When was the last time a high-ranking KMT official clearly and unequivocally stated no unification? Not in passing, not buried in academic abstraction, but stated plainly as a core tenet of their vision. What we hear today is a different formulation: “1992 consensus, oppose independence.” That is not the same thing.
The “three noes” have quietly atrophied into one: no independence. Even that has been absorbed into the linguistic capture of the “1992 consensus” — a phrase that once nominally implied “one China, respective interpretations” (一中各表), but now functions largely as a political umbrella under which only Beijing’s interpretation carries weight. This shift was not sudden, but gradual — subtle, evasive and therefore dangerous.
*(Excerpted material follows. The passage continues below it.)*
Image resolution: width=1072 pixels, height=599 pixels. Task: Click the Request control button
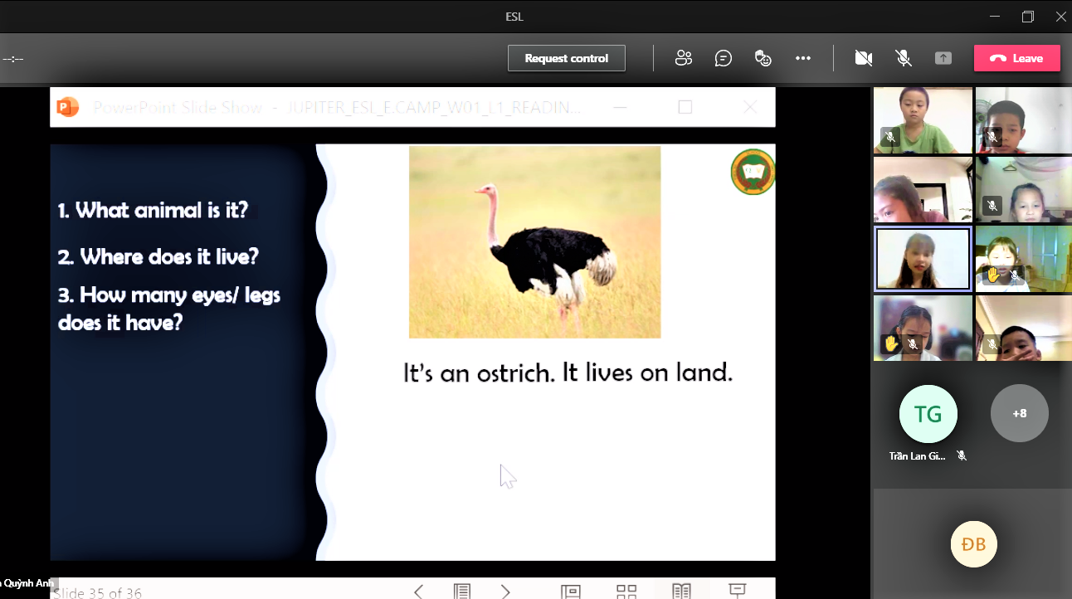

The Chinese Communist Party (CCP) under Chinese President Xi Jinping (習近平) does not deal in ambiguity. Its objective is explicit and non-negotiable: unification on its terms. There is no “separate interpretation” in Beijing’s vocabulary; there is only its interpretation.
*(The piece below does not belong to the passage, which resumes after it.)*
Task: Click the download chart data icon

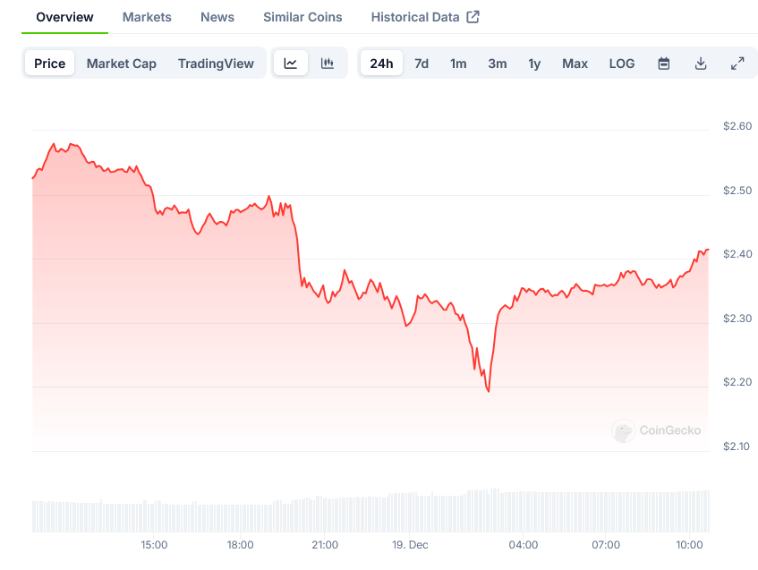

If the KMT does not accept unification under Beijing’s framework, what exactly is it trying to extract from the CCP?
We are told the goal is “exchanges” — tourism, trade, and integrated development, but this explanation does not hold under scrutiny. Beijing is not in the business of offering economic concessions without a political purpose. It does not engage indefinitely with a party that fundamentally rejects its core demand. To believe otherwise is to misread the situation.
The more plausible explanation is that Beijing continues to engage the KMT because it sees in the party not a point of resistance, but a conduit.
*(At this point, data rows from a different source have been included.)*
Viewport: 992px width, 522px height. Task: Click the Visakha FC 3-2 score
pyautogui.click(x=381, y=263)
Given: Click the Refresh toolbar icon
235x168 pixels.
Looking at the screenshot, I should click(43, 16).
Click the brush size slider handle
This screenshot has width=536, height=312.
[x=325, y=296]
This arrangement does not require an explicit signed agreement. Even the CCP understands that asking the KMT to openly endorse unification would be political suicide in Taiwan’s current climate. Ambiguity is therefore not a flaw in the arrangement — it is strategic obfuscation designed to create a false sense of security. We already know how such ambiguity ends. The Hong Kong National Security Law did not arrive as a sudden shock. It was the endpoint of “gradual alignment,” repeated assurances that autonomy would be preserved, and belief that economic engagement could coexist with fundamental ideological differences. Today, even after its collapse, the “one country, two systems” framework is still described by its architects as alive and successful.
The KMT argues its approach preserves peace, but a peace built on concealing its ultimate trajectory is a form of unilateral surrender in slow motion.
If the KMT believes Taiwan’s future lies in unification with China — whether framed as “one country, two systems” or otherwise — then it should have the courage of its convictions. Make it a central plank of its election manifesto and argue openly that this is the price of peace.
Taiwanese voters deserve clarity on the most consequential question facing the nation. They do not need managed silence or tactical ambiguity in slogans; they need the truth before it becomes a post-mortem. When the truth becomes undeniable, the opportunity to act would already have vanished.
John Cheng is a retired businessman from Hong Kong now living in Taiwan.